Hande comenzó a llorar. Todos guardaron silencio. İpek fue junto a ella y la besó y la acarició. Luego Kadife se unió a ella. Las jóvenes se abrazaban, Turgut Bey, con el mando a distancia en la mano, les dijo palabras dulces y todos juntos bromearon para que dejara de llorar. Turgut Bey le llamó la atención sobre las jirafas que habían aparecido en la pantalla como si distrajera a una niña pequeña y, lo que es más extraño, la misma Hande clavó sus ojos llorosos en el televisor como una niña dispuesta a que la distrajeran: todos contemplaron largo rato, prácticamente olvidándose de sus propias vidas, a una pareja de jirafas que avanzaba entre sombras, felices y contentas, como a cámara lenta, por un espacio arbolado en algún lugar muy lejano, quizá en el corazón de África.

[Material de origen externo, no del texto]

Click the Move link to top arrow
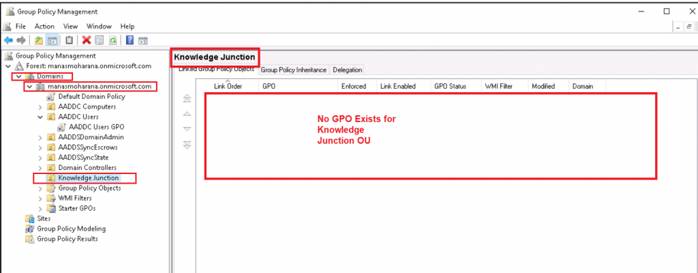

—Después del suicidio de Teslime, Hande decidió descubrirse la cabeza y volver a la escuela para no disgustar más a sus padres —le dijo luego Kadife a Ka—. ¡Con qué dificultades la han criado en medio de la pobreza, como si fuera un hijo único! Sus padres siempre han soñado que su hija sabría salir adelante, Hande es muy inteligente —hablaba con una voz dulce, como si susurrara, pero lo bastante alto como para que Hande la oyera, y la joven de los ojos llorosos la escuchaba mirando la televisión como los demás—. Nosotras, las jóvenes que nos velamos, primero intentamos convencerla de que no abandonara nuestra lucha, pero cuando comprendimos que era mejor que se descubriera a que se suicidara, decidimos ayudarla. Es muy difícil que una joven que sabe que el pañuelo es una orden de Dios y que lo ha adoptado como bandera pueda luego quitárselo y mezclarse con la gente. Hande lleva días encerrada en casa intentando concentrarse para tomar la decisión.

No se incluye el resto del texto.